Новиону и Деланд-Пэйану было дано поручение овладеть Бастилией; они отправились туда и вступили в переговоры с ее комендантом, которым был Шарль дю Трамбле, брат знаменитого конфидента и друга Ришелье отца Жозефа. Тот повел двойную игру: дал слово во всём подчиняться приказам парламента, и в то же время не соглашался впустить в крепость парижский гарнизон.
В Совете по управлению в этот день представители парижских корпораций и все полковники и капитаны городской милиции приносили присягу в верности заключенному союзу.
Вместе с переходом на сторону Парижа первых кадровых военных встал и вопрос об авторитетном, высокопоставленном главнокомандующем. Свои услуги предложил вернувшийся из Сен-Жермена герцог Шарль д'Эльбеф (1596–1657), губернатор Пикардии; отпрыск младшей ветви дома Гизов со статусом «иностранного принца», он был мужем побочной дочери Генриха IV от Габриэли д'Эстре, и сопровождавшие его три сына были внуками великого короля и кузенами Бофора. Этот вельможа явился вечером 9 января в ратушу и был там торжественно принят; на другой день он должен был явиться в парламент.

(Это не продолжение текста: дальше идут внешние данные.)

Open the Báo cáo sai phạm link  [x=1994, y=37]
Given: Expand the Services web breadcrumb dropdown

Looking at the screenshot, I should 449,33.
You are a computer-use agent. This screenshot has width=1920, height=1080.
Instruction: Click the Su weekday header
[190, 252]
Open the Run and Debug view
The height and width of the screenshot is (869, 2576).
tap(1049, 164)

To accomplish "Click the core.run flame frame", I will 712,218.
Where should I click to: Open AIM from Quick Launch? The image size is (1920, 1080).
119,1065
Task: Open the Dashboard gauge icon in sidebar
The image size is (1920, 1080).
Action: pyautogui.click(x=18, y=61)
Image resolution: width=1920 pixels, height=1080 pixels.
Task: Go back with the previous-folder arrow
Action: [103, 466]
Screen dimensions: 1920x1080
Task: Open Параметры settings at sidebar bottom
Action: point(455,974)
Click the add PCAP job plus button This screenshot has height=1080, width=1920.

Утром того же 9 января, еще до прибытия городской депутации, парламент обсудил вопрос о финансировании создаваемой парижской армии. Найти для этого средства следовало путем добровольного самообложения: принудительность была признана нежелательной, во избежание раздоров. Мем предложил удачный принцип: пусть каждая корпорация платит пропорционально тому, что она платила в 1636 г. по так называемой корбийской таксе (добровольный сбор на оборону Парижа, оказавшегося под угрозой после взятия испанцами крепости Корби). Борьба против Мазарини приравнивалась тем самым к патриотическому долгу, к борьбе с внешним врагом. При этом ставки 1636 г. было решено для всех удвоить, так что общая сумма должна была составить 960 тыс. л. Вторую статью доходов должен был составить добровольный дар в 300 тыс. л. от 24 советников парламента, купивших созданные в принудительном порядке при Ришелье в 1635 г. новые парламентские должности. С тех пор они постоянно ощущали на себе дискриминацию со стороны коллег и решили, что предложенный ими в столь критической ситуации дар позволит им стать во всех отношениях равноправными парламентариями. Наконец, еще 450 тыс. л. парламент и коллегия королевских докладчиков (считавшихся, как мы помним, его членами) должны были взять в долг (парламент — на 350 тыс. л., по 50 тыс. каждая палата; докладчики — на 100 тыс. л.). Так образовался фонд в 1710 тыс. л., правда, пока в основном из обещаний без точного срока исполнения (лишь новые советники обязались внести свои 300 тыс. л. в 2-дневный срок), а заключение займов зависело от соглашения с финансистами. В обстановке эмоционального подъема обещания давались легко (только докладчики поторговались, сбив на треть свою долю в заключении займов).